Prostaglandin D 2 Levels Regulate CD103 + Conventional Dendritic Cell Activation in Neonates During Respiratory Viral Infection.

During respiratory viral infection, conventional dendritic cells (cDCs) take up antigen and migrate to the draining lymph nodes to present viral antigen and activate cytotoxic T lymphocytes; however, regulation of cDC activation and migration may be age dependent. In this study, we used a mouse model of paramyxoviral infection (Sendai virus) and demonstrated that cDCs, which have migrated from lungs to the draining lymph nodes, are delayed in expressing activation markers in neonatal mice compared with adults. Neonatal lung cDCs expressed reduced levels of MHC Class II (major histocompatibility complex II) and CCR7 (chemokine receptor type 7) on postinfection days 3 and 5, respectively. The level of the CCR7 ligand CCL19 was significantly reduced in neonatal lungs during the course of viral infection. Interestingly, the arachidonic acid metabolite prostaglandin D2 (PGD2 ) was present at significantly higher levels in neonatal bronchoalveolar lavage fluid compared with adults.
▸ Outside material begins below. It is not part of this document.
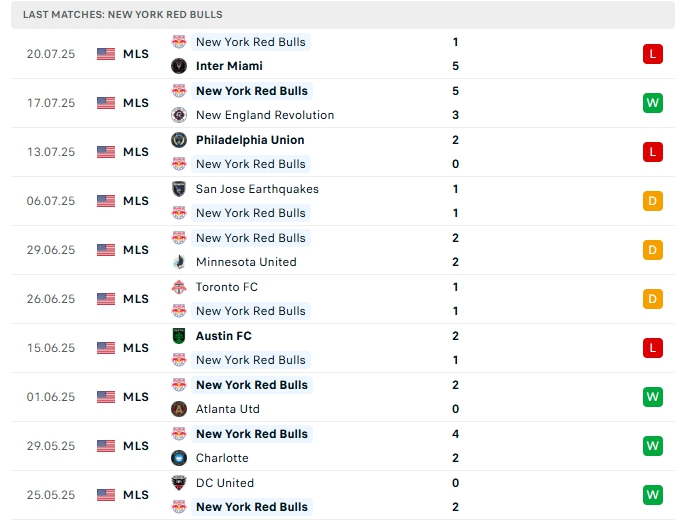The image size is (686, 523).
Task: Click the Toronto FC crest icon
Action: click(179, 287)

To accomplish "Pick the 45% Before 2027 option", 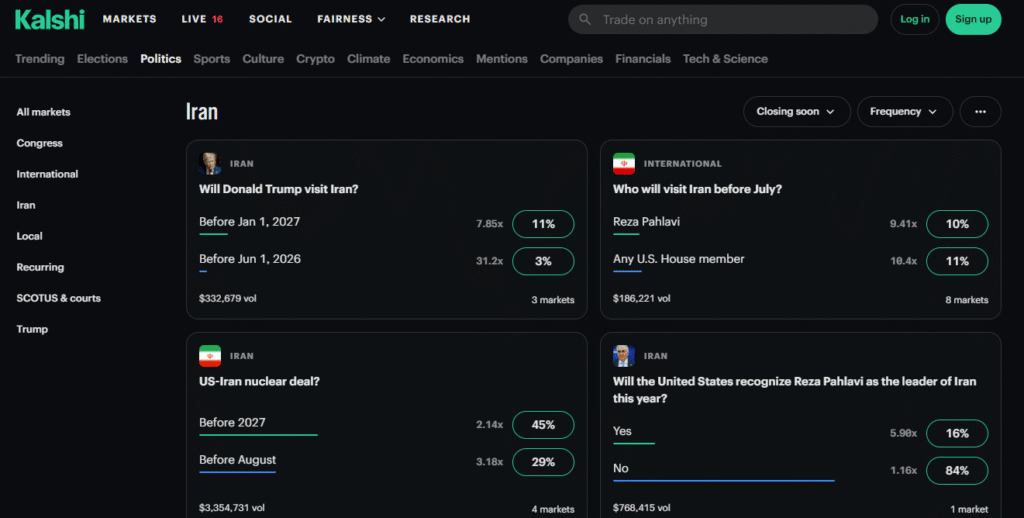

This was associated with increased expression of lipocalin PGD2 synthase mRNA levels in neonatal lungs and in isolated neonatal tracheal epithelial cells. Although thymic stromal lymphopoietin (TSLP) expression has been associated with increased PGD2 production, we found that TSLP levels were reduced in neonatal lungs. Importantly, blocking PGD2 function using a prostaglandin D2 receptor 1 (DP1) antagonist restored cDC activation in neonates. Together, these data suggest that cDC activation in neonates is delayed by a PGD2 mechanism and associated decreased chemokine signals.